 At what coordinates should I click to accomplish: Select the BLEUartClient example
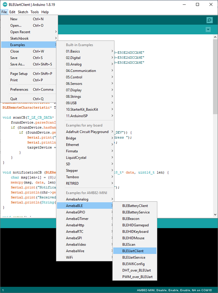[133, 251]
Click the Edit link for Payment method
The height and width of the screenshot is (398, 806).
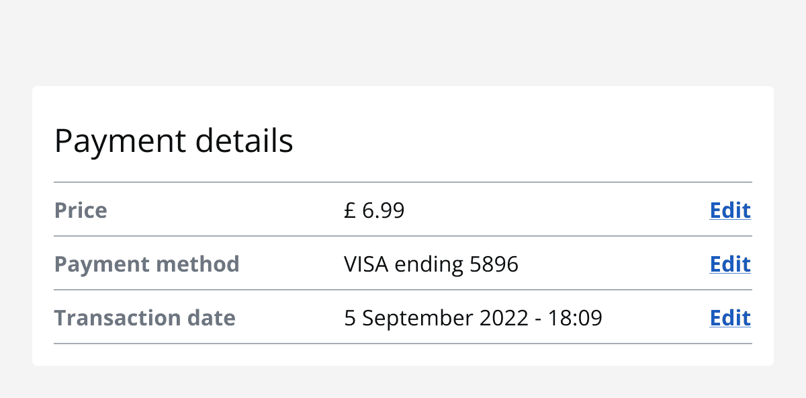[x=730, y=264]
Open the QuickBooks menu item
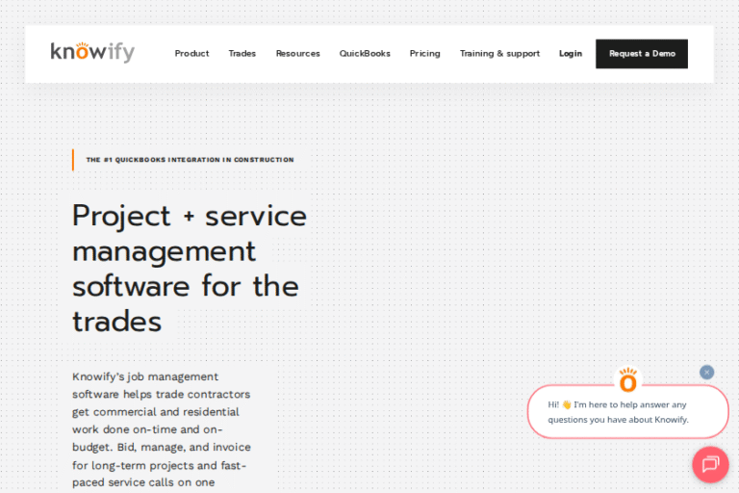 point(365,54)
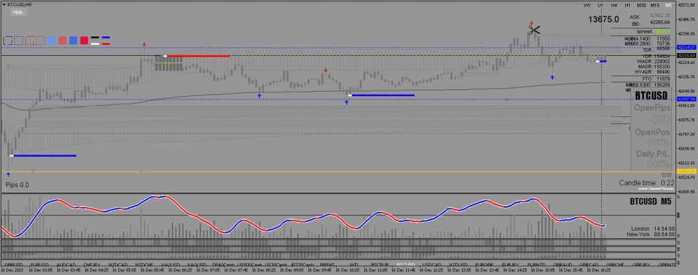Click the scissors icon on the chart
Image resolution: width=698 pixels, height=275 pixels.
click(533, 29)
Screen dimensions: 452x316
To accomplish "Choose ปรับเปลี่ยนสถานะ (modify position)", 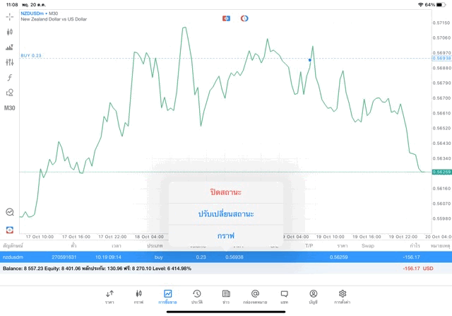I will (x=226, y=214).
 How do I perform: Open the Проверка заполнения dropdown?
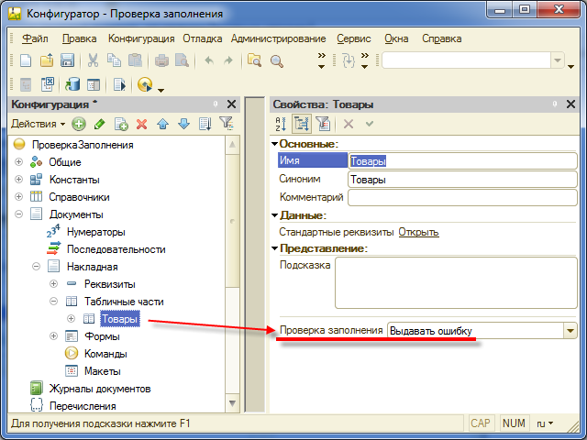570,331
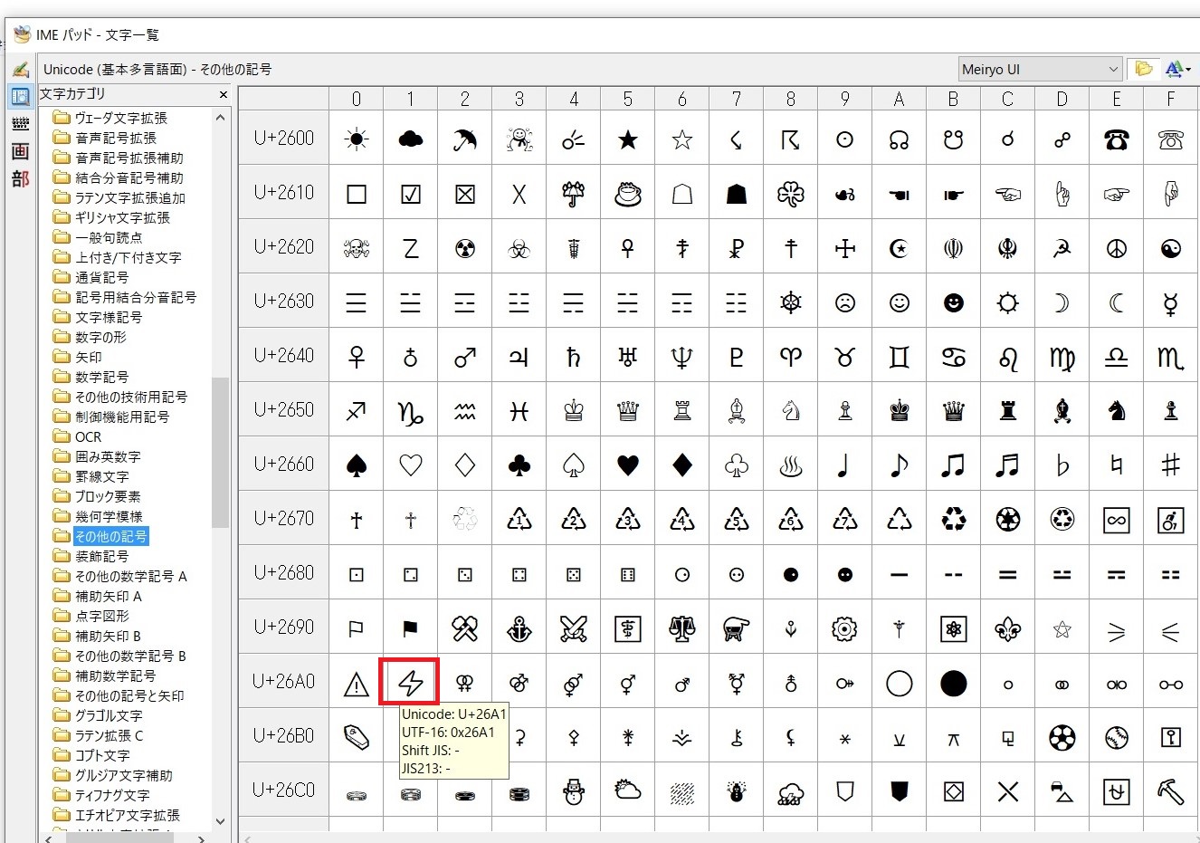Close the 文字カテゴリ panel
The width and height of the screenshot is (1200, 843).
[x=224, y=94]
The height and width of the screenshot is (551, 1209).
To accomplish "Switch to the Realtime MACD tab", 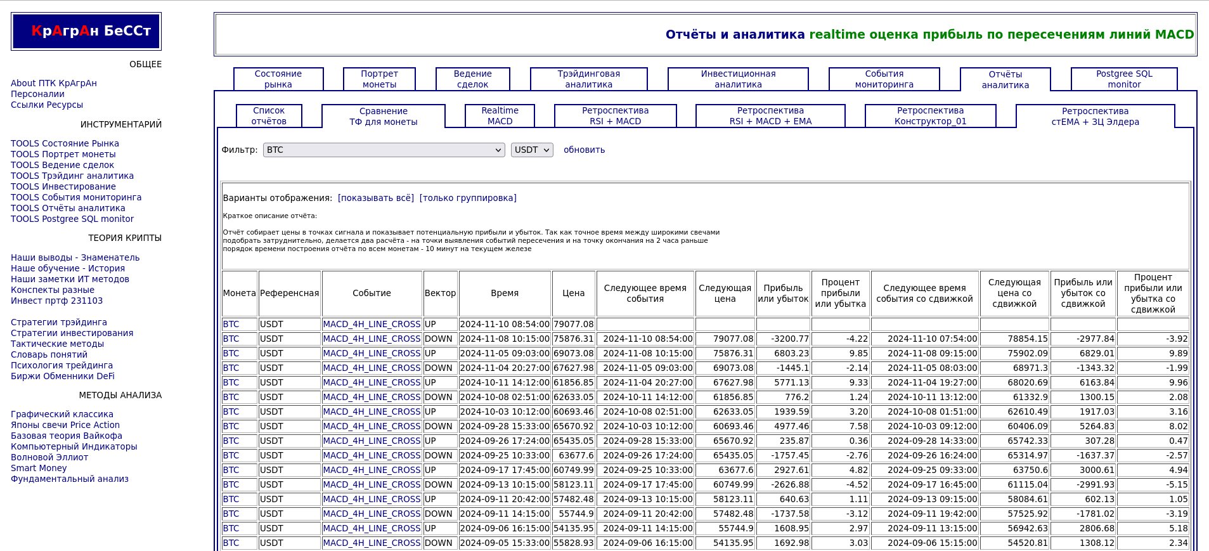I will click(500, 116).
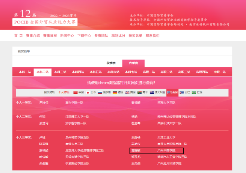Screen dimensions: 246x173
Task: Select the 中职一站 station tab
Action: (219, 72)
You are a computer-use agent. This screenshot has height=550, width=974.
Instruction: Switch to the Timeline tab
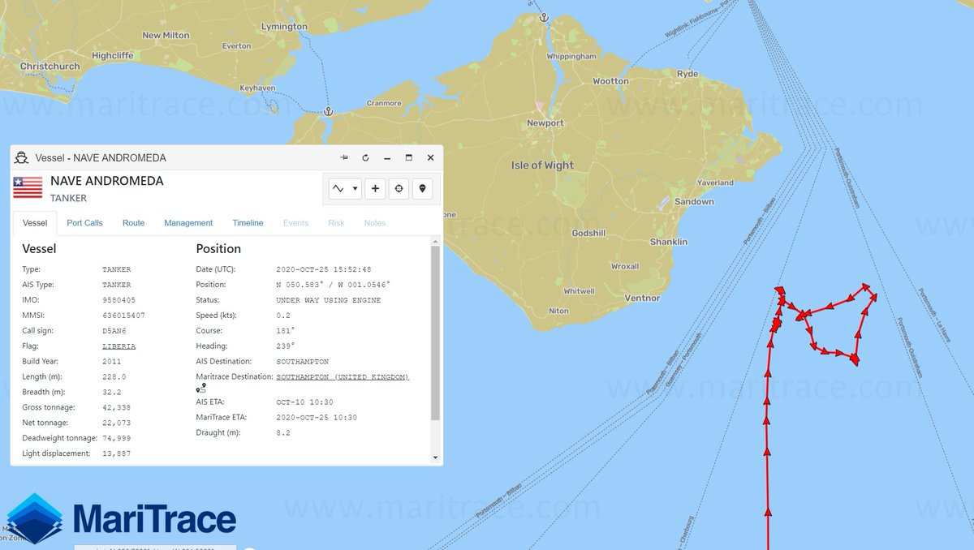[x=248, y=222]
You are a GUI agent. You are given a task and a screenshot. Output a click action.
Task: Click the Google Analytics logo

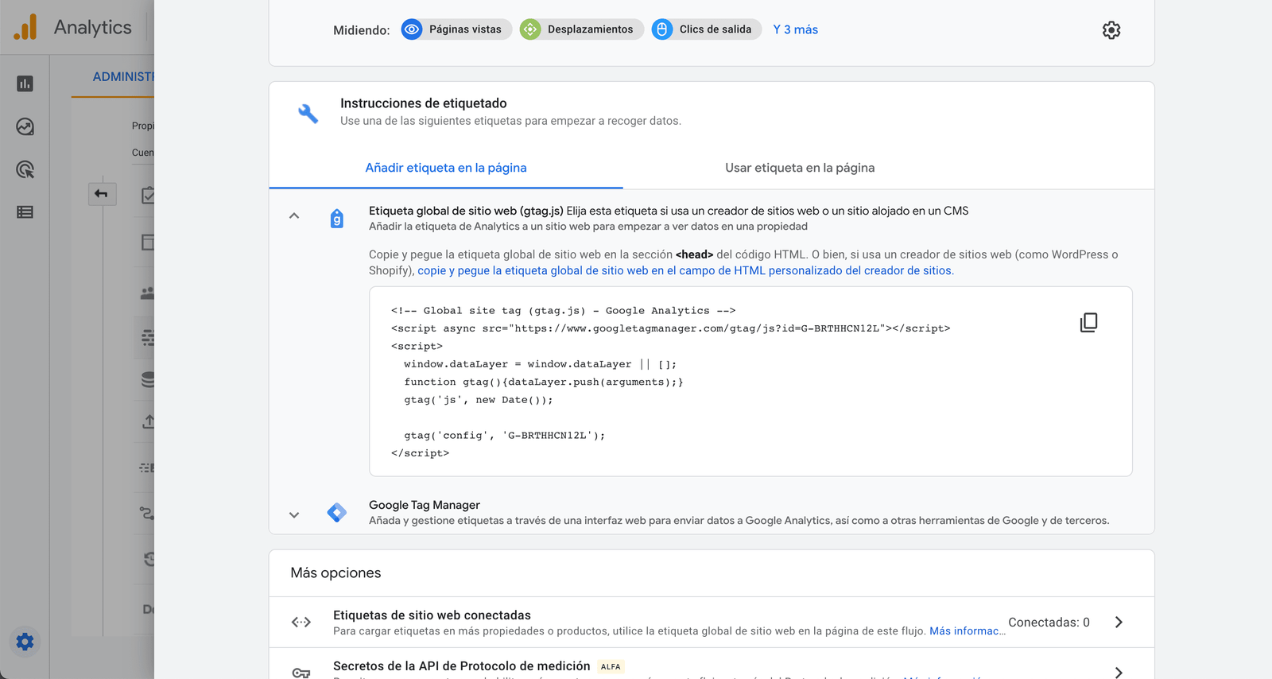click(25, 27)
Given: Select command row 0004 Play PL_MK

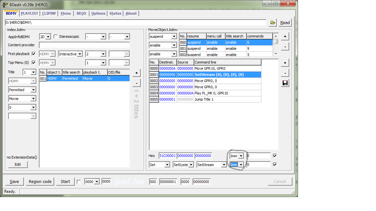Looking at the screenshot, I should pyautogui.click(x=211, y=93).
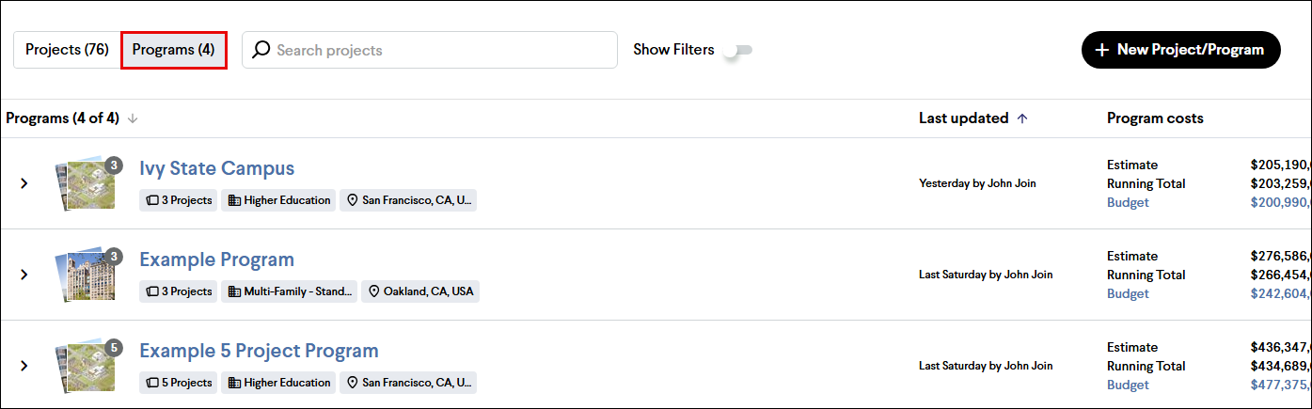Click Oakland, CA location tag
The width and height of the screenshot is (1312, 409).
tap(420, 291)
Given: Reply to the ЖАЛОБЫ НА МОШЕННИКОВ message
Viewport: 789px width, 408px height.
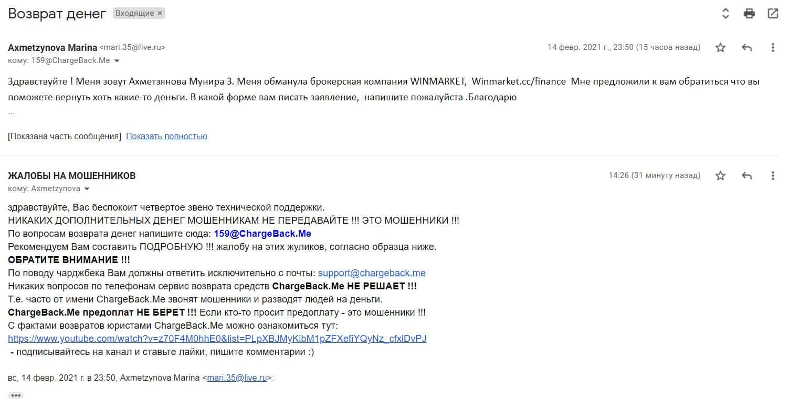Looking at the screenshot, I should (746, 176).
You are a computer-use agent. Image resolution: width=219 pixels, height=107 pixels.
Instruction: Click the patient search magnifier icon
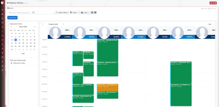33,13
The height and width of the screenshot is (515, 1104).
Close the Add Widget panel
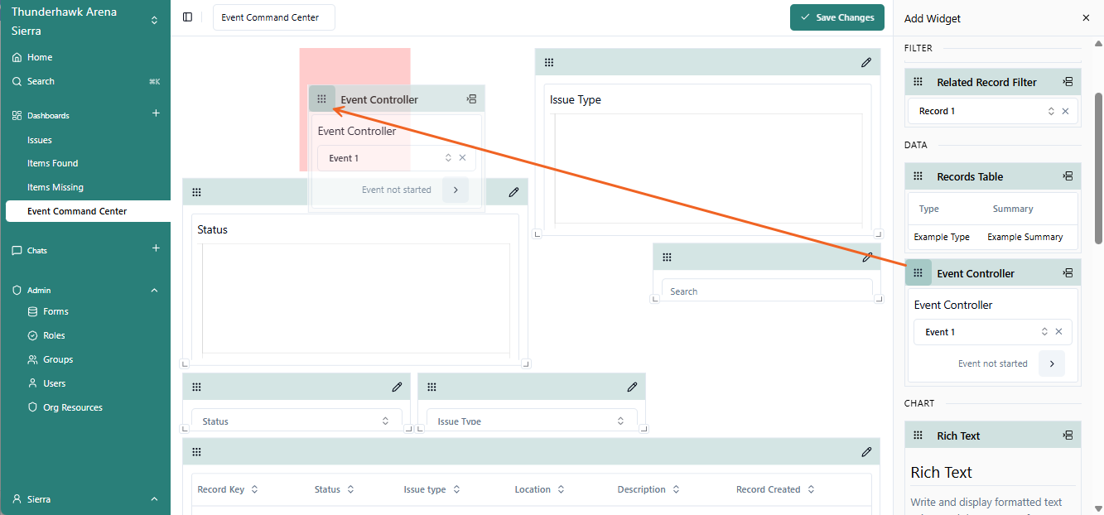pyautogui.click(x=1086, y=18)
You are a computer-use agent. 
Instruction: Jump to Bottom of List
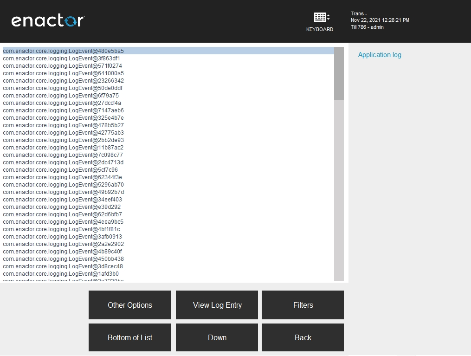[129, 337]
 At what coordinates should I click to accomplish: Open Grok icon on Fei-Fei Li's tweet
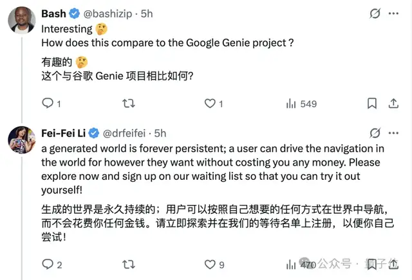tap(375, 133)
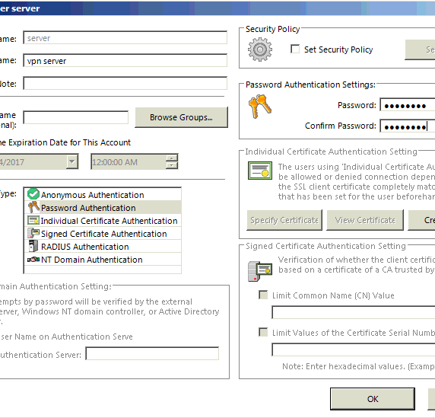The height and width of the screenshot is (418, 435).
Task: Open the Browse Groups dialog
Action: tap(181, 117)
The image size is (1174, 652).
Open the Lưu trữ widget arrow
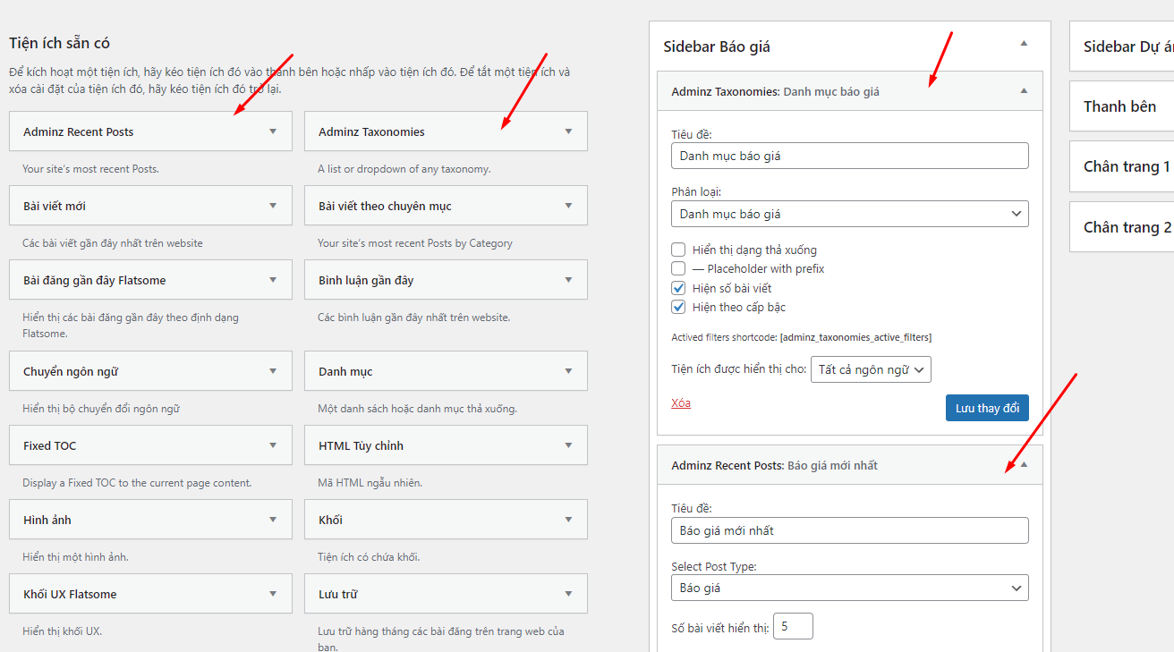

== == ==

# WHAT YOU ARE ASKED TO DO
What is needed is an exact copy of the lines above, from the one holding "Given: Reply to" down to the one holding "The height and width of the screenshot is (515, 1104).", with those two included and the pictures left out.

# FINAL ANSWER
Given: Reply to the ЖАЛОБЫ НА МОШЕННИКОВ message
Viewport: 789px width, 408px height.
Looking at the screenshot, I should (746, 176).
You are a computer-use agent. Image resolution: width=219 pixels, height=107 pixels.
Instruction: Click the patient search magnifier icon
33,13
The height and width of the screenshot is (515, 1104).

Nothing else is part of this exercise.